TASK GOAL
Whenever a line in the data holds the string "page", pull that line out.

DATA IN THIS EXERCISE
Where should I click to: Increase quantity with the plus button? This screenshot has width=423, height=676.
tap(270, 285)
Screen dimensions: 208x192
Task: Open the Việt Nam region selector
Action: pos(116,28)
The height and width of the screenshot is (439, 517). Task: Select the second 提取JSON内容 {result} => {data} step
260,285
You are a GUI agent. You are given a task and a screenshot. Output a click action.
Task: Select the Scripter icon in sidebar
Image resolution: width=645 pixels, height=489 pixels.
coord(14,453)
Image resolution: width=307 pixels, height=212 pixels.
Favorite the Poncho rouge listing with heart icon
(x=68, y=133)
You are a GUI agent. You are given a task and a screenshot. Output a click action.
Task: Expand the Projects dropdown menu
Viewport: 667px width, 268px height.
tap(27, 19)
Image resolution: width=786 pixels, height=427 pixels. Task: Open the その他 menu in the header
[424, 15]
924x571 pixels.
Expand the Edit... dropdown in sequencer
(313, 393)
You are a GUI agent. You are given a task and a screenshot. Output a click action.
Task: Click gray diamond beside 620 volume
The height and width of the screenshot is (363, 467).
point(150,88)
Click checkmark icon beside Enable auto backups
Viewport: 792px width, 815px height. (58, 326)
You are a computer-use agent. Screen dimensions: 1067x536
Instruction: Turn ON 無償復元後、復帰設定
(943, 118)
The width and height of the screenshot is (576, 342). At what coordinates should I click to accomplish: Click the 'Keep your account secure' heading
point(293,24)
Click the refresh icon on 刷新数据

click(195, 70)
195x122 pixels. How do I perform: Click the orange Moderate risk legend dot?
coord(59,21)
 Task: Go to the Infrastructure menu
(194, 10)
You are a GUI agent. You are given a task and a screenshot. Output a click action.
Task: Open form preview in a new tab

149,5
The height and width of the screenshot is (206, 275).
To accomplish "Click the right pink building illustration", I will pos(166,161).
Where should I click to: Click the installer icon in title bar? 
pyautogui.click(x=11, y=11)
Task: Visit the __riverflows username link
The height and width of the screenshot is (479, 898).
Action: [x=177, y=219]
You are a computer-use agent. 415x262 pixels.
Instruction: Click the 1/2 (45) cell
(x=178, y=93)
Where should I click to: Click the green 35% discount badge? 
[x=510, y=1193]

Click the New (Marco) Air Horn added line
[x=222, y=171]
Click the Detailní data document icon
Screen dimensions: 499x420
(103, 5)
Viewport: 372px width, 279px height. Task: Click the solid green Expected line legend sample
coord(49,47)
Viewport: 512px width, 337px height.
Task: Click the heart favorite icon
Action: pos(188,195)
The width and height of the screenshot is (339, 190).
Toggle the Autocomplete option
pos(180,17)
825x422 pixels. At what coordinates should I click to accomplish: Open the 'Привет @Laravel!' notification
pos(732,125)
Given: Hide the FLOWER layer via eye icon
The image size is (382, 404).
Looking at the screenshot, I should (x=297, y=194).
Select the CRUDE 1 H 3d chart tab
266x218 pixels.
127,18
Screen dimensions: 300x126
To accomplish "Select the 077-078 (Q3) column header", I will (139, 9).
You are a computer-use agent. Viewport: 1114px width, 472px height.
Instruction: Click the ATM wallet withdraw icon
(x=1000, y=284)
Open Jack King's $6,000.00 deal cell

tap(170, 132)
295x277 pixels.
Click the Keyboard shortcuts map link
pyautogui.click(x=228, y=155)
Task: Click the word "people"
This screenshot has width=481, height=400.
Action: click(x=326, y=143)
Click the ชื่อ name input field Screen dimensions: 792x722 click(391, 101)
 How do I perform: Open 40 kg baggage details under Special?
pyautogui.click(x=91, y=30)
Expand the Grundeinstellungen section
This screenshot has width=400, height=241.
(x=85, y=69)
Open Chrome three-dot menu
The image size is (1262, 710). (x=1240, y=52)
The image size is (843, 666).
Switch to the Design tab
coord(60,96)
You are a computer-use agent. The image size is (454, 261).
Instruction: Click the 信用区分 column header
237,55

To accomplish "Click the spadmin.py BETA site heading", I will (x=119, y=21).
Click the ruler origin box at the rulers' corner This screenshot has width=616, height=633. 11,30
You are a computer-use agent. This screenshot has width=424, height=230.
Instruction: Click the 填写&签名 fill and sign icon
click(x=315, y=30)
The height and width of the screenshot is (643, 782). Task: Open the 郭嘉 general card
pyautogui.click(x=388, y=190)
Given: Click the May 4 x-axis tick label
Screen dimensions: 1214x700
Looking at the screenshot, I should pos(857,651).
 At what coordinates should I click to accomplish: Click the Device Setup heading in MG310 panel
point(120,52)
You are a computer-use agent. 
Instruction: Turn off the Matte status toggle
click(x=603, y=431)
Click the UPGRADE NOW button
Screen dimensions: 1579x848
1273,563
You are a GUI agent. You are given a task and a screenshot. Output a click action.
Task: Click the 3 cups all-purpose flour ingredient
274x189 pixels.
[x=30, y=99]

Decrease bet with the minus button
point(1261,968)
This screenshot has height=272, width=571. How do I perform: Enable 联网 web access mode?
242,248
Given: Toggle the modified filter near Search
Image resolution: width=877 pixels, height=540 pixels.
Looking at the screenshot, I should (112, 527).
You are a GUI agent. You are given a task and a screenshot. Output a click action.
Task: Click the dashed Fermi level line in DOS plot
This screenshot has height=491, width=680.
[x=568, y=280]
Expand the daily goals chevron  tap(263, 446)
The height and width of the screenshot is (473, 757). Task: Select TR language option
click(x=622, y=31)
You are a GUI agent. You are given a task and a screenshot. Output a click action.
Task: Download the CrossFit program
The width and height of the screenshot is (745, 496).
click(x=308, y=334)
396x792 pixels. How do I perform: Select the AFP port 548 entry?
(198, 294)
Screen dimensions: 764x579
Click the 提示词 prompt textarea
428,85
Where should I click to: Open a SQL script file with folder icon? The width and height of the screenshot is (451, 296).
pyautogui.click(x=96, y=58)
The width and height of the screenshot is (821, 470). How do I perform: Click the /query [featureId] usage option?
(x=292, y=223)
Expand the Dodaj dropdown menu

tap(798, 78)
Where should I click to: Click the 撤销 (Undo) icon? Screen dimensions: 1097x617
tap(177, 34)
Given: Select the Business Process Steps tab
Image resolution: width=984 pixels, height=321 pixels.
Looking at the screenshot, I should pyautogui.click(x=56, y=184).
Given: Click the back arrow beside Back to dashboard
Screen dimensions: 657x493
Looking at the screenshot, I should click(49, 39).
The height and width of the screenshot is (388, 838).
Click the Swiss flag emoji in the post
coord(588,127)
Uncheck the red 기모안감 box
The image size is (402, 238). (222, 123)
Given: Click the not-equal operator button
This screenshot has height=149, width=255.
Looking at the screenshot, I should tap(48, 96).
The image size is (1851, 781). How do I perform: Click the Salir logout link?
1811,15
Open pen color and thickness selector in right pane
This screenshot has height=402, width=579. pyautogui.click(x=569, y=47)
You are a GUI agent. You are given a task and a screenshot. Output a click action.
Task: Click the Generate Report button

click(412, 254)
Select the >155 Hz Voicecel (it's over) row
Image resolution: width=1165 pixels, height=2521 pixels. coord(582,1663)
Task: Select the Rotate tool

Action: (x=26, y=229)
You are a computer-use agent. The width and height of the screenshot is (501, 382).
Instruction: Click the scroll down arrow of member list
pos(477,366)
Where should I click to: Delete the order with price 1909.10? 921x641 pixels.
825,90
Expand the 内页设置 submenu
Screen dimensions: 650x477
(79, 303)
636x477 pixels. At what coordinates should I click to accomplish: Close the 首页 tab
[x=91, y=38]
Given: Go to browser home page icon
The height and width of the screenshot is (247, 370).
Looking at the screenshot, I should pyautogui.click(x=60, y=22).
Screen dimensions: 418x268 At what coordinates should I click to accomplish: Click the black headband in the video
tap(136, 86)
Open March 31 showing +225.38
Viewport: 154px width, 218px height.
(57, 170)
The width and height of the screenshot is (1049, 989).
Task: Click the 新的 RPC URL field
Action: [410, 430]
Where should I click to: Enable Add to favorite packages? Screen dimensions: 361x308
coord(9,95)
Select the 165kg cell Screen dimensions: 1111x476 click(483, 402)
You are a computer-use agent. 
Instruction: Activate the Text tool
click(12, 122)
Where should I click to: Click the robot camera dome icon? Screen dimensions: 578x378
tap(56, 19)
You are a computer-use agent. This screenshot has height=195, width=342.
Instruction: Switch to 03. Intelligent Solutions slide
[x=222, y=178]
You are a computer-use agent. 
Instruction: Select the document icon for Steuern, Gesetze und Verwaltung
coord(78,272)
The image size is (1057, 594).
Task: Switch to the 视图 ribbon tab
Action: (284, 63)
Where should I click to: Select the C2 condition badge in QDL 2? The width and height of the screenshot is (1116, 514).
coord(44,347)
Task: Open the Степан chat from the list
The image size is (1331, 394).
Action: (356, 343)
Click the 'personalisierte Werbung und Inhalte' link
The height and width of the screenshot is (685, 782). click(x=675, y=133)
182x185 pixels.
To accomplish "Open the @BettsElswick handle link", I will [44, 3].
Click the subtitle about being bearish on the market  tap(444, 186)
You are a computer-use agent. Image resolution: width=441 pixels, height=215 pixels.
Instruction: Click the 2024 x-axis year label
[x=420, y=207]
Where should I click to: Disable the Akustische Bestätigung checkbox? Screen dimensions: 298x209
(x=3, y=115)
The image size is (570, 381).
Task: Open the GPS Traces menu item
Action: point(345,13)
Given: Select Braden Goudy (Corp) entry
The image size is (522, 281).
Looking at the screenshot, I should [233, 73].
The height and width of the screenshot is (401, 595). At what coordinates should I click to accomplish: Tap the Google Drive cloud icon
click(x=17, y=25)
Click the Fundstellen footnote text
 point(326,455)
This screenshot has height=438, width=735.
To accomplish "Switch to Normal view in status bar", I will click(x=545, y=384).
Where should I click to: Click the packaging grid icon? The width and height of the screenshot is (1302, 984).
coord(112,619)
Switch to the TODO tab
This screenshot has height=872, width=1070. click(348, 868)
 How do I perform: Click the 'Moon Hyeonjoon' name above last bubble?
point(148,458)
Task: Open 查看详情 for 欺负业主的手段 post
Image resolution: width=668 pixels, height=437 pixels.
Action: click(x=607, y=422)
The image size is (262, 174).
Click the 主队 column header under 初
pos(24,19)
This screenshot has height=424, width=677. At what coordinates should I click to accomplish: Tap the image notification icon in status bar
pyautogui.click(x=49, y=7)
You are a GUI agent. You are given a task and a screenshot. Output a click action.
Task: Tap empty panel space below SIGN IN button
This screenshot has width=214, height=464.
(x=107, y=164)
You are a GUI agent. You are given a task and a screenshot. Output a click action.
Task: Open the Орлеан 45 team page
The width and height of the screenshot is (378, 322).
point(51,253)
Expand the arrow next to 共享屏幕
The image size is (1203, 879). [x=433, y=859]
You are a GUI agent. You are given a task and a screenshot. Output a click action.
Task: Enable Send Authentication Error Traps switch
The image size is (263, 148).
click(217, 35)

ANSWER BOX
Given: Go to browser home page icon
Task: Open the Орлеан 45 team page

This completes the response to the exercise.